Previous missions have uncovered tantalizing hints that the three planet-sized moons - Europa, Callisto and Ganymede - may harbor vast oceans. Scientists are intrigued because all known forms of life require liquid water.
The proposed Jupiter Icy Moons Orbiter would use radar to measure the thickness of the ice shells and search for oceans beneath them.
"These moons are unique in the solar system because they're icy, but they also may be wet. There may be liquid water there as well," said Ben Clark, a planetary scientist at Lockheed Martin Space Systems.
"You sort of get a triple bang for the buck, because you go to this one planet and there are three plums waiting to be picked," Clark said Tuesday.
Lockheed Martin, Boeing and Northrop Grumman each received $6 million to complete eight-month design studies for the mission. When the studies are completed, a contract is expected to be awarded to one of the aerospace companies.

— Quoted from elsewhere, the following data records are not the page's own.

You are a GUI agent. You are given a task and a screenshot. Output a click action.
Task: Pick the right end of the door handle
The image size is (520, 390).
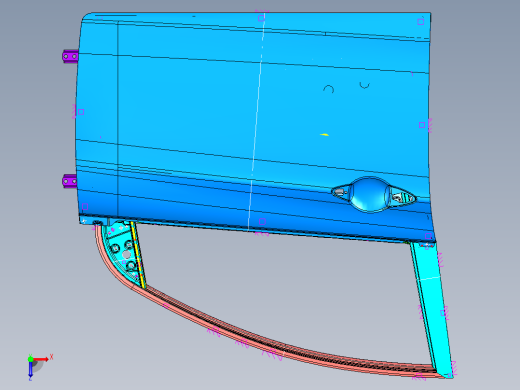(x=402, y=198)
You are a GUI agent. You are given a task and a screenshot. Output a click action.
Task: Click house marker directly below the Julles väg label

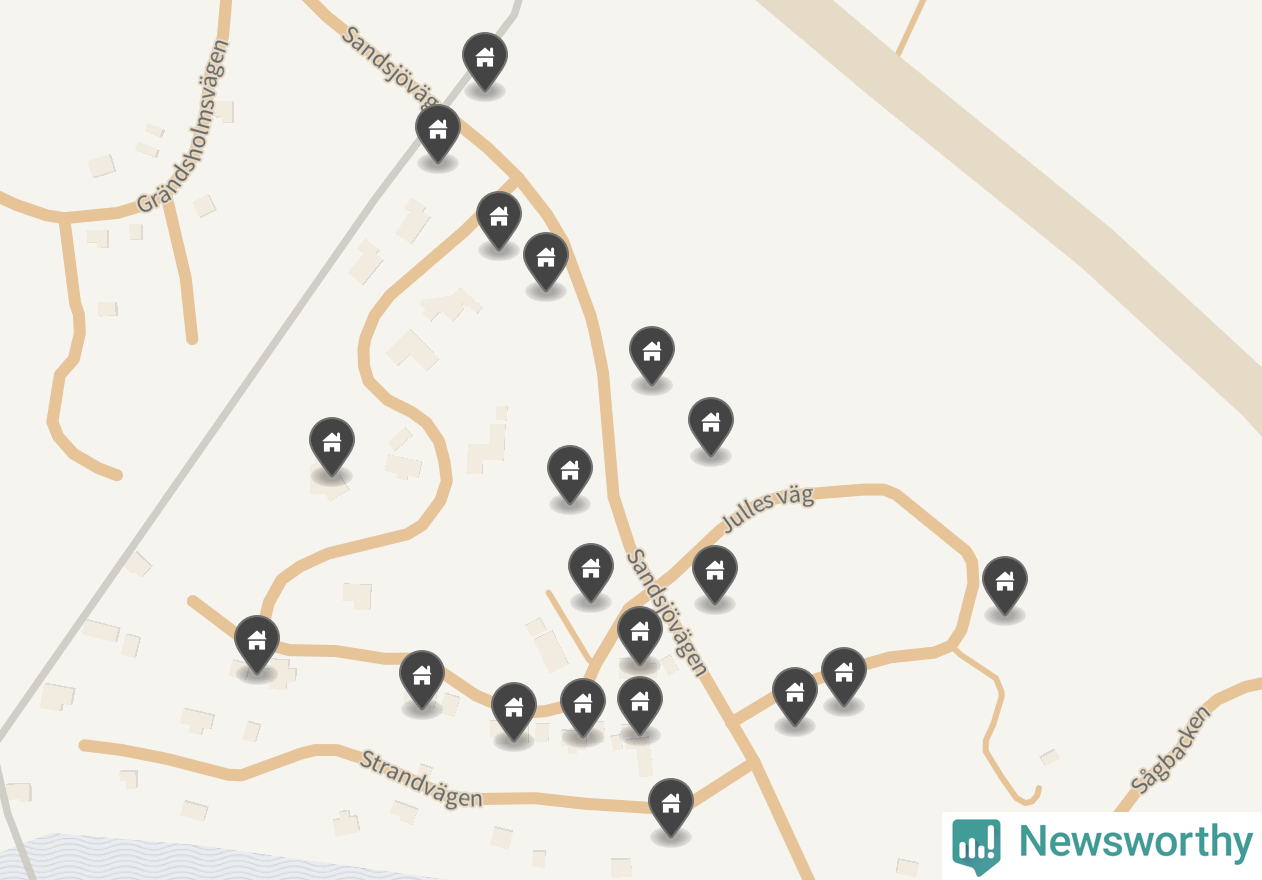[x=715, y=573]
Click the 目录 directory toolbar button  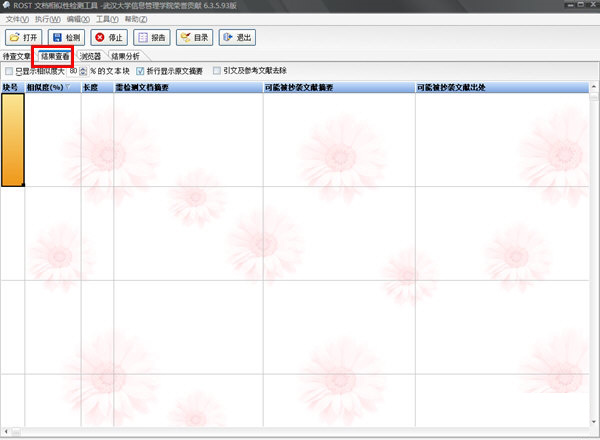point(195,38)
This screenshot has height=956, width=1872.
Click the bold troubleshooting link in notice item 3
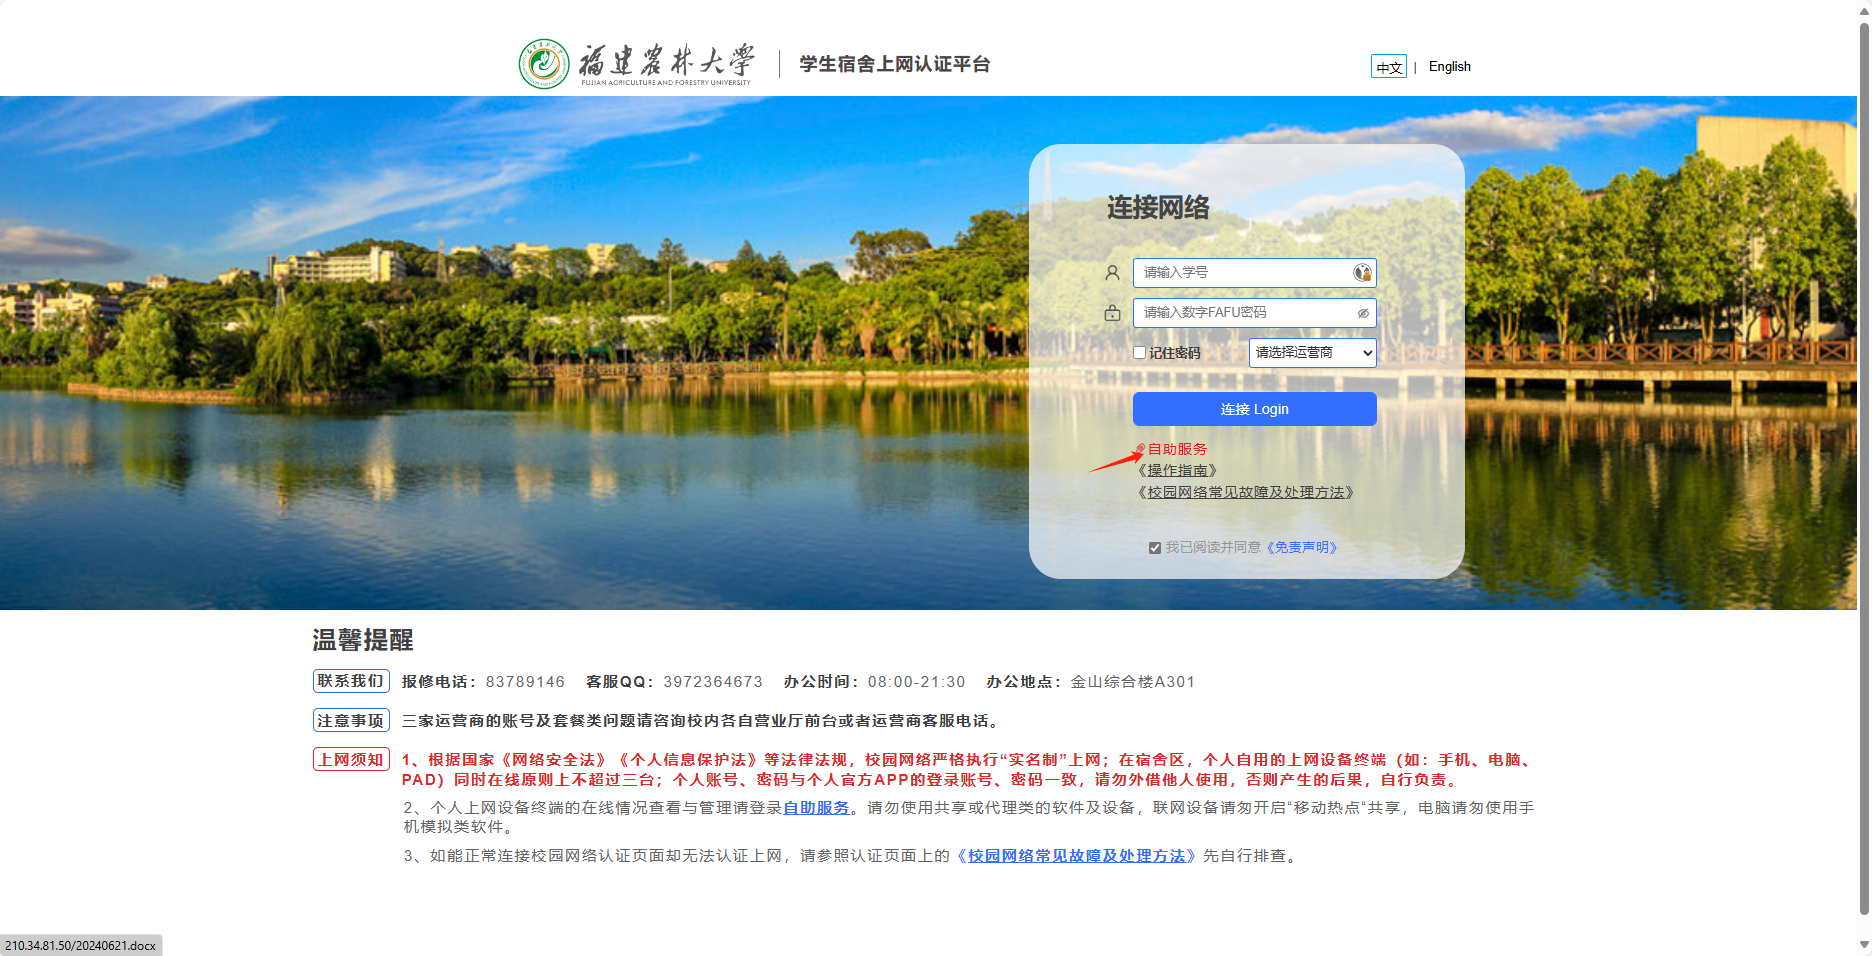[x=1076, y=856]
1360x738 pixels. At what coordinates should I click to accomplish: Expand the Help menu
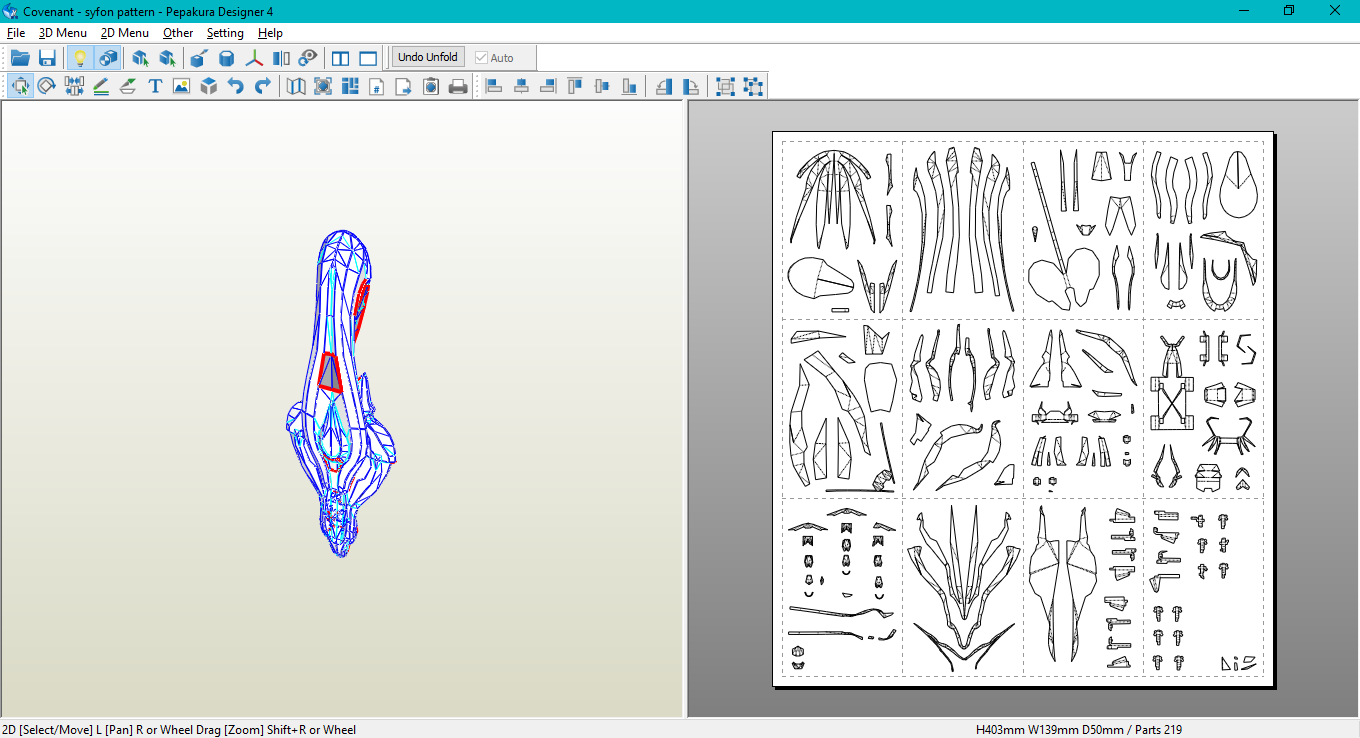click(270, 33)
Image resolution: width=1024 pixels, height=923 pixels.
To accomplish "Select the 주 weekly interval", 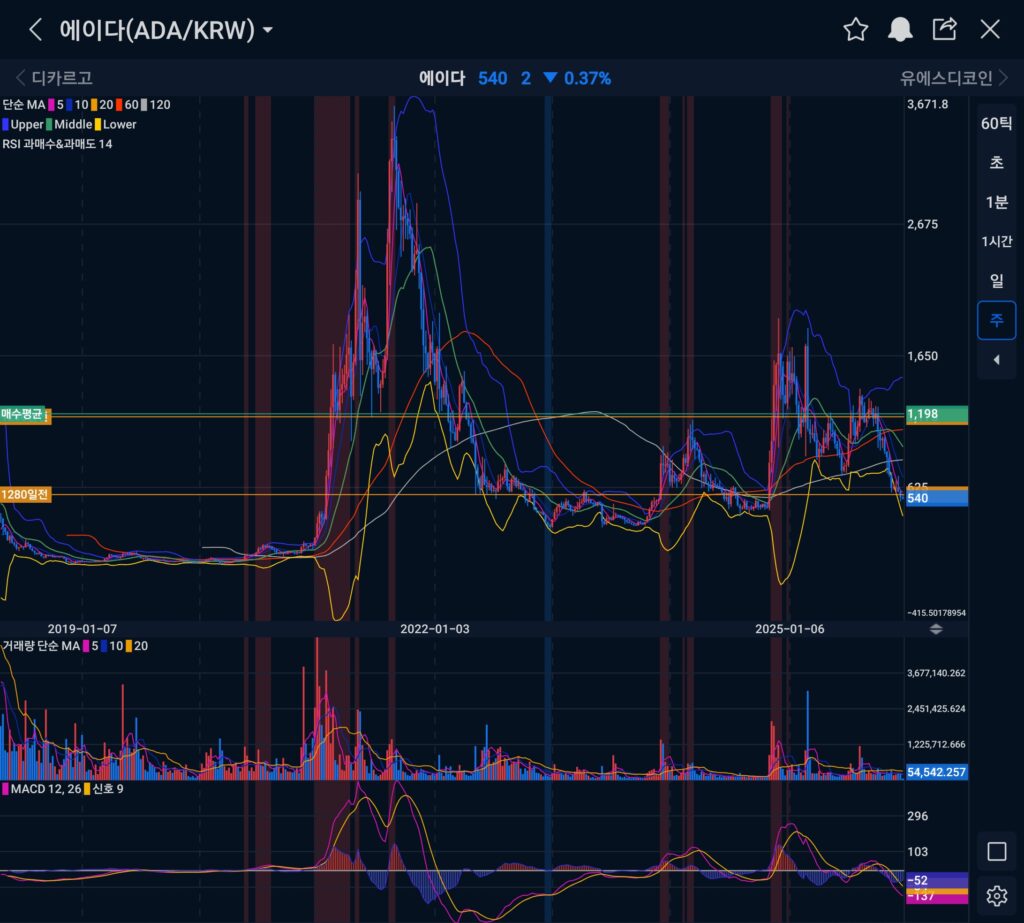I will pos(996,320).
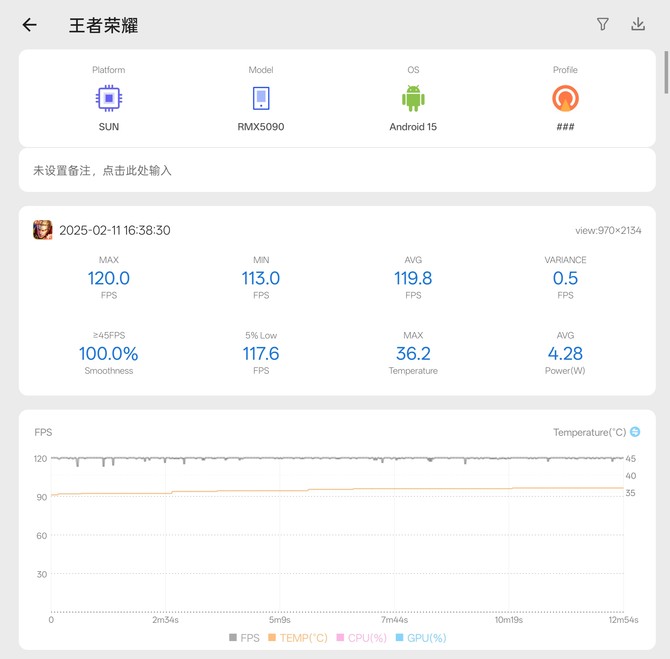Click the orange Profile icon
The height and width of the screenshot is (659, 670).
[565, 98]
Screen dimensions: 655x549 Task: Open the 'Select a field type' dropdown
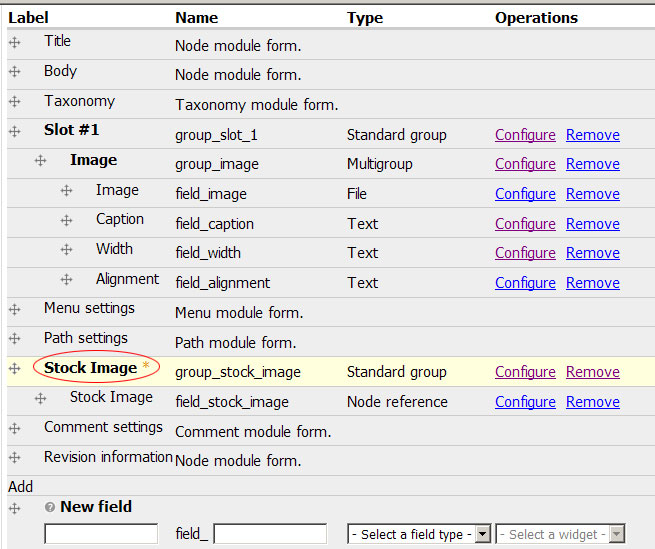coord(418,535)
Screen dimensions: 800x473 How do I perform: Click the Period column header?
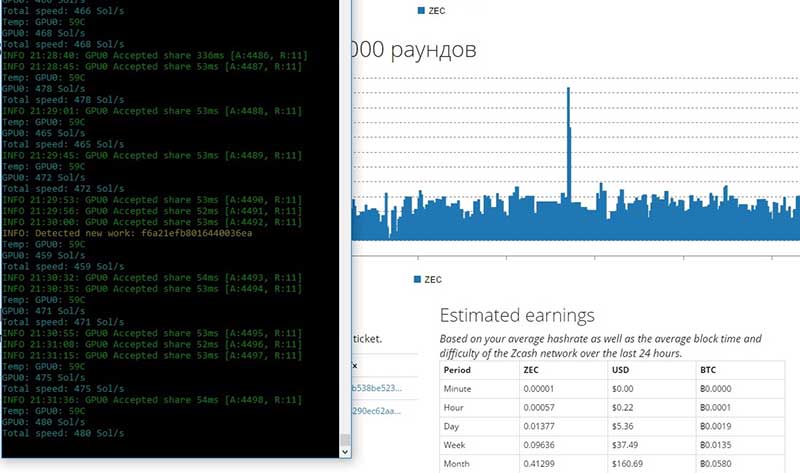point(460,369)
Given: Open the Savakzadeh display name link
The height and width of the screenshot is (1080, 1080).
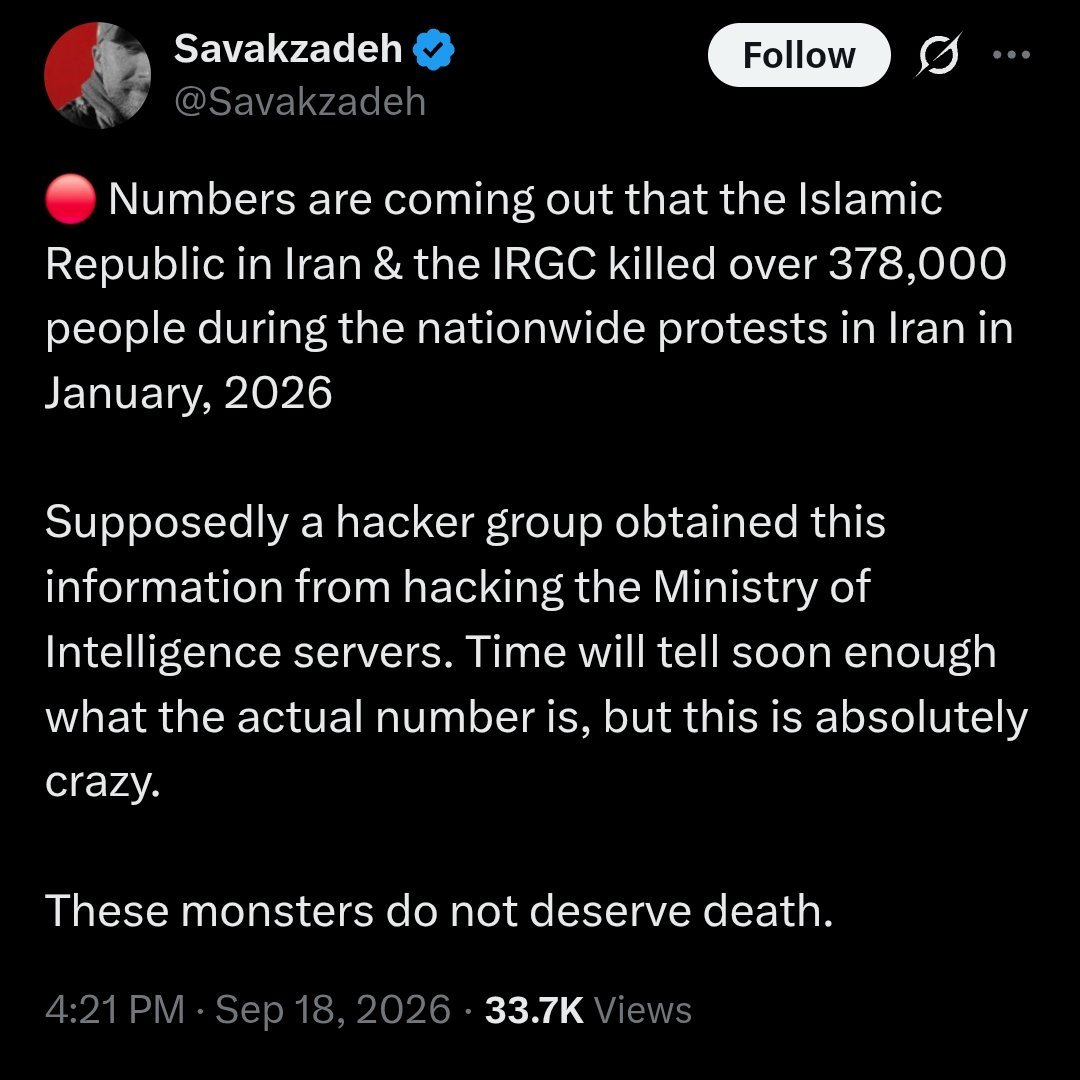Looking at the screenshot, I should tap(288, 49).
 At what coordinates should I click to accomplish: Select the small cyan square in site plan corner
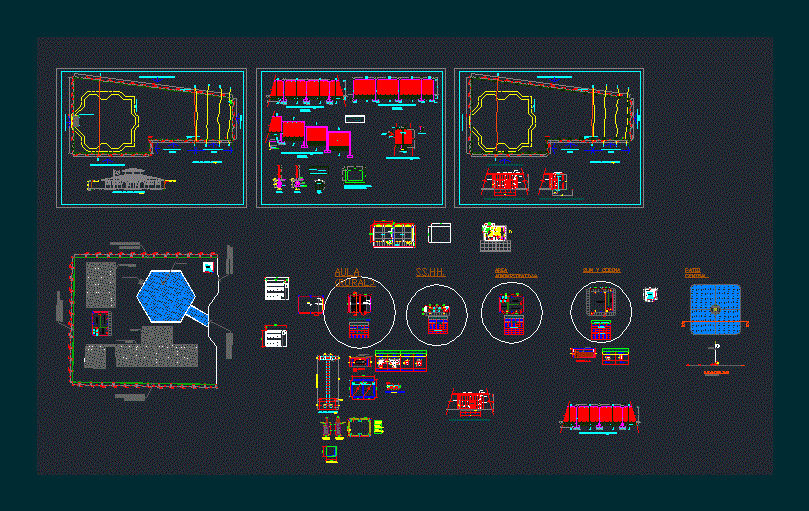coord(207,267)
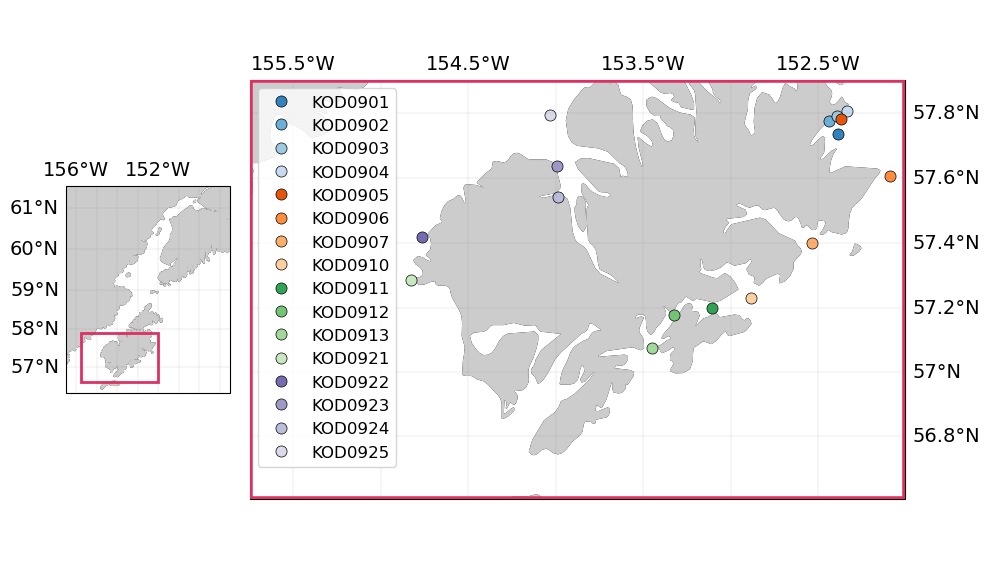Select the KOD0907 station marker on the map
The image size is (989, 580).
(812, 243)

Launch would not occur before 2011.
The Jupiter Icy Moons Orbiter, known as JIMO, would be the first interplanetary space probe powered by a nuclear fission reactor.
The Soviet Union put more than 30 reactors into space aboard spy satellites in the 1970s and '80s, said John Casani, NASA's project manager for the Jupiter Icy Moons Orbiter. The United States launched an experimental reactor in 1962, but it failed within a few hours, he said.
JIMO would convert heat from the reactor into electricity that propels the spacecraft. The use of electric propulsion was successfully demonstrated several years ago on NASA's Deep Space 1 mission.
JIMO would have 100 times more power than a conventionally powered spacecraft of comparable weight. That would enable it to use high-powered science instruments, and it would boost the data-transmission rate back to Earth.
NASA's recently completed Galileo mission to Jupiter found evidence of water beneath the surface of Europa, Callisto and Ganymede.
"I think the evidence from Galileo is pretty conclusive that there is water there, certainly below the surface of Europa and probably for Ganymede and Callisto as well," Casani said. "The confirmation of that will be possible with the instrumentation on the (JIMO) spacecraft."
JIMO would cost several billion dollars. It is part of a new NASA program called Project Prometheus, which will attempt to demonstrate that reactor-powered spacecraft can be operated safely and reliably.
NASA expects to spend about $3 billion over the next five years on Project Prometheus, Casani said.